As is well known by those skilled in the art, large electric fields occur near the drain when a MOS transistor is operating in a saturated condition, thereby creating hot-carriers. These hot-carriers cause unacceptable performance degradation in MOS devices built with conventional drain structures when channel lengths are short. To remedy this problem, alternative drain structures such as lightly doped drain (LDD) structures have been developed. Lightly doped drains absorb some of the potential energy into the drain and thus reduce the electric field intensity.
In a typical LDD structure, the drain is formed by two implants as illustrated in prior art FIGS. 1a and 1b. One implant, as illustrated in FIG. 1a, forms LDD regions 12 and 14 which are self-aligned to the gate electrode 16. A second implant, as illustrated in FIG. 1b, forms the source/drain regions 18 and 20 which are self-aligned to the gate electrode 16 on which two oxide sidewall spacers 22 are formed.

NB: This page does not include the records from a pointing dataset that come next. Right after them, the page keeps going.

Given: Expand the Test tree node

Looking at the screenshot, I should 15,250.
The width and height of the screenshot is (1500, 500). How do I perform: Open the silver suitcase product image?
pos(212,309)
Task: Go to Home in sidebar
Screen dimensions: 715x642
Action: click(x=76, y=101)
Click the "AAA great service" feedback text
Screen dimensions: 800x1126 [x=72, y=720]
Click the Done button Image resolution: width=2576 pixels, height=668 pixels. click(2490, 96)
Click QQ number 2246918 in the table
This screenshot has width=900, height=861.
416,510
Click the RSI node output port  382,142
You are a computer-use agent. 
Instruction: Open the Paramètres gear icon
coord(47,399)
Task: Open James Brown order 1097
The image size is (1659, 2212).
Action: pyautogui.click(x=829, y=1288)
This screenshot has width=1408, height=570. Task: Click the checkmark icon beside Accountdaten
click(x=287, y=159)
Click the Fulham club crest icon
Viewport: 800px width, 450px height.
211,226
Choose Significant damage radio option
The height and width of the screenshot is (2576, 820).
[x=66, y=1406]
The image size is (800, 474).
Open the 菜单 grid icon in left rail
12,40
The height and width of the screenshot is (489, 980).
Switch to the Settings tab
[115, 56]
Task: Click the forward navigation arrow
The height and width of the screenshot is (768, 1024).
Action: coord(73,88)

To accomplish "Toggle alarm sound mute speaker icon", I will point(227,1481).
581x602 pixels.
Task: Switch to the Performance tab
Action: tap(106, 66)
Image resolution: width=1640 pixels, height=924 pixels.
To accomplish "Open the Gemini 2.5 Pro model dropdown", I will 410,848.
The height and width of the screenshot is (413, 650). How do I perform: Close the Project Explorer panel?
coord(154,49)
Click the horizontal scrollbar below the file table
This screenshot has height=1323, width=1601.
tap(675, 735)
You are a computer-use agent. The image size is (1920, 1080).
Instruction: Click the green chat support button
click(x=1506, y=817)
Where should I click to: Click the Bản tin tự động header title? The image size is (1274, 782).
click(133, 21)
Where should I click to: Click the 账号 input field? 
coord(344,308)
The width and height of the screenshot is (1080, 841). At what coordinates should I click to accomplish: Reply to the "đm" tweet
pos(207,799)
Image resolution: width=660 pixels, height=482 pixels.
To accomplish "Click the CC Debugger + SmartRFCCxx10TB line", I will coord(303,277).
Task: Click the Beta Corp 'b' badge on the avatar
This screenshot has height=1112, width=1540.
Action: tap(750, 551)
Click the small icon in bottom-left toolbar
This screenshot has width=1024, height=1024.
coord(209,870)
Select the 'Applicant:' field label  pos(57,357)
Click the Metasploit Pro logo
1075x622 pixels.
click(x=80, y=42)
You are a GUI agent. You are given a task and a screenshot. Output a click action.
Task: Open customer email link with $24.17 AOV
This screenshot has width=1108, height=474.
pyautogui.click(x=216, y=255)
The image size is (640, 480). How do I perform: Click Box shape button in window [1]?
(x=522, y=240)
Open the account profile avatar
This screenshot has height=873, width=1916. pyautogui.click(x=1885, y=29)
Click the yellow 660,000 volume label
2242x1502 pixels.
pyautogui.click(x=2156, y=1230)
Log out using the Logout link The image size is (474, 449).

The purpose of the first implant (a lightly doped implant) is to form a lightly doped section of the drain at the edge near the channel 24. The intensity of the electric field is reduced by about thirty to forty percent using this structure because the voltage drop is shared by the drain and the channel. In a typical non-LDD drain structure, almost the entire voltage drop occurs across the lightly doped channel region of the drain. A heavier dose is removed from the channel in an LDD structure than in a conventional transistor structure; therefore the heavily doped region of the drain can be deeper without impacting device operation. The increased junction depth lowers the sheet resistance and the contact resistance of the drain.
It is always desirable to increase the speed of transistors. One factor that limits a transistor's speed is the Miller capacitance, one major component of which is the drain-gate overlap capacitance. Consequently, if it would be desirable to minimize or even to eliminate a gate-to-drain overlap capacitance of a structure, a speed of the transistor speed can be increased.